Records supplied:

*** Begin section ***

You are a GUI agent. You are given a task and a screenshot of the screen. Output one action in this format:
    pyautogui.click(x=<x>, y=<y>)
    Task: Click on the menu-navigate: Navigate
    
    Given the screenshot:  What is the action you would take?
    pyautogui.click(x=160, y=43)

*** End section ***
*** Begin section ***

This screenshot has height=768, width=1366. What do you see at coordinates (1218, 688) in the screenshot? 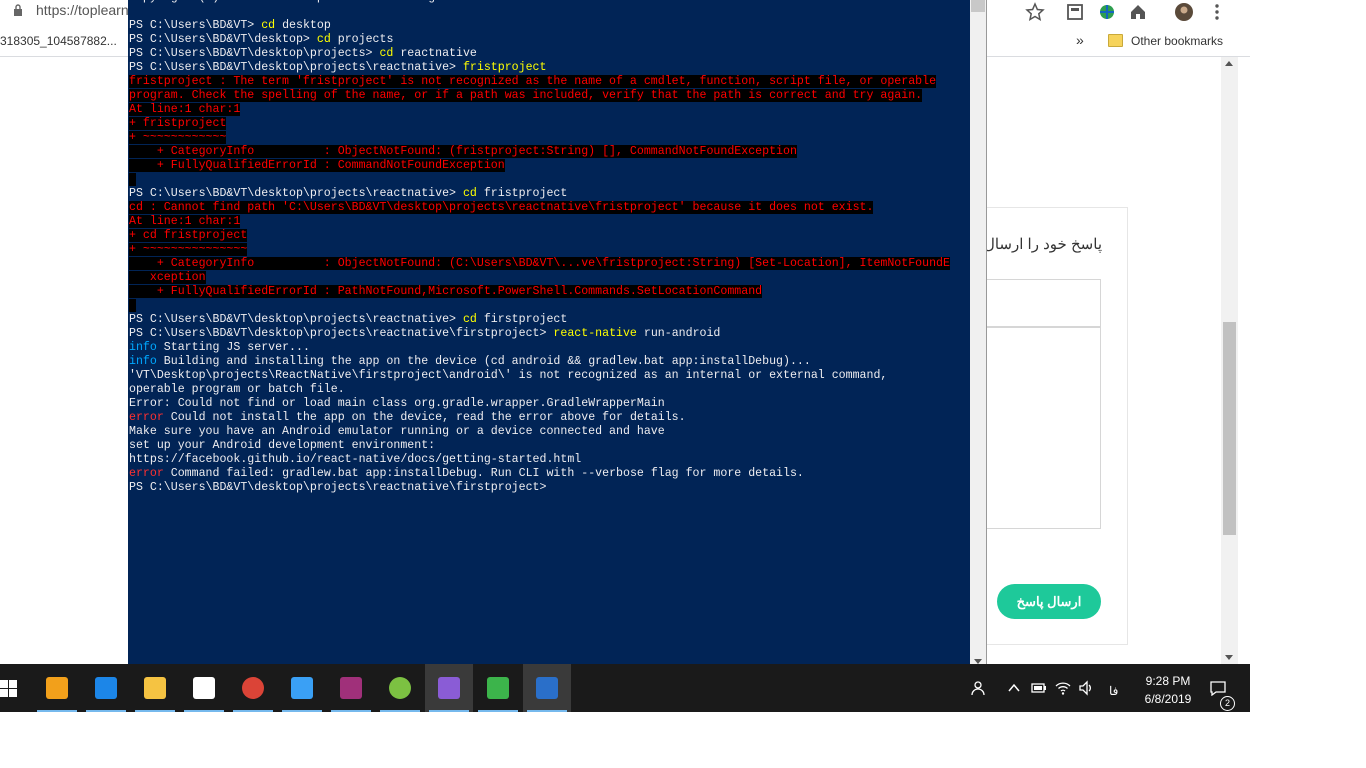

*** End section ***
*** Begin section ***

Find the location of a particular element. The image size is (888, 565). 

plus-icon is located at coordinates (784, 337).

*** End section ***

What is required:
Render the lines of the data above as a numbered list, from the line with "You are a GUI" up to and including the line with "pyautogui.click(x=160, y=43)", leaving out any blank lines.

Solution to the exercise:
1. You are a GUI agent. You are given a task and a screenshot of the screen. Output one action in this format:
2.     pyautogui.click(x=<x>, y=<y>)
3.     Task: Click on the menu-navigate: Navigate
4.     Given the screenshot:  What is the action you would take?
5.     pyautogui.click(x=160, y=43)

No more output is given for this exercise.